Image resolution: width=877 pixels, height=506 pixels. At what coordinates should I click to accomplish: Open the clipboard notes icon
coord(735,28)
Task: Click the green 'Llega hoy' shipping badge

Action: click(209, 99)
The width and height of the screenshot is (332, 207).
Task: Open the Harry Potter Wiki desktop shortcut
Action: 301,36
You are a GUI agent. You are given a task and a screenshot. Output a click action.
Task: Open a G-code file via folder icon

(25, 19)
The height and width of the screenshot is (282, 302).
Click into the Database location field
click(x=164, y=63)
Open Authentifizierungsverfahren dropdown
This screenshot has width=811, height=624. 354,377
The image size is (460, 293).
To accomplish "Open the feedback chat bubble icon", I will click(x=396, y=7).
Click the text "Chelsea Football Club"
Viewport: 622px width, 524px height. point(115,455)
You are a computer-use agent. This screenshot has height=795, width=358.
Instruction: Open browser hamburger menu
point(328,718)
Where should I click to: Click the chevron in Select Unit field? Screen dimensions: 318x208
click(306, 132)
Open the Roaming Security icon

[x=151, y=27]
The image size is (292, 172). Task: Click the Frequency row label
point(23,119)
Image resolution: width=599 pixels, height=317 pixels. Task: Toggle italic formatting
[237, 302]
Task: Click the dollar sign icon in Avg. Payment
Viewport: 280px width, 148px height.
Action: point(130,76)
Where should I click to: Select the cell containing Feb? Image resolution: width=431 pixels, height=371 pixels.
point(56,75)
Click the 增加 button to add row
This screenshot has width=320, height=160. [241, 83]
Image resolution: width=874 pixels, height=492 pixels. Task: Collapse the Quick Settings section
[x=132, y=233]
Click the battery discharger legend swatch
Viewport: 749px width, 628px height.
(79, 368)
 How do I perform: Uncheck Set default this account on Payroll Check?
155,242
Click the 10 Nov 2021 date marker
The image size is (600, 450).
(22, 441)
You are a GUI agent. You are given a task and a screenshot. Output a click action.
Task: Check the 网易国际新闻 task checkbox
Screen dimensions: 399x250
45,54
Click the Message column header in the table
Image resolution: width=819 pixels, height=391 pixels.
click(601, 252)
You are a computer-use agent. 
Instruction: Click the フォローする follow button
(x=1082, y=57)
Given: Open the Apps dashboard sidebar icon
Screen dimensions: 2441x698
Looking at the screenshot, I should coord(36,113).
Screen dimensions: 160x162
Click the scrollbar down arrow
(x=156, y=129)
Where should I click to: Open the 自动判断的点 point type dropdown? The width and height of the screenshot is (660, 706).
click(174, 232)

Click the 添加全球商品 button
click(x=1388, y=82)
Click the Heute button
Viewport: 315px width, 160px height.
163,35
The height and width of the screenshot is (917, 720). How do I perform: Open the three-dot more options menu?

______________________________

What is expected: Show every line of the entries above that contains the word "resolution", copying each line in full. Case counts.

Problem solution:
Image resolution: width=877 pixels, height=506 pixels. At what coordinates should I click to accomplish: Open the clipboard notes icon
Image resolution: width=599 pixels, height=317 pixels. Task: Toggle italic formatting
Where should I click to: Select the cell containing Feb? Image resolution: width=431 pixels, height=371 pixels.
Image resolution: width=874 pixels, height=492 pixels. Task: Collapse the Quick Settings section
Image resolution: width=819 pixels, height=391 pixels.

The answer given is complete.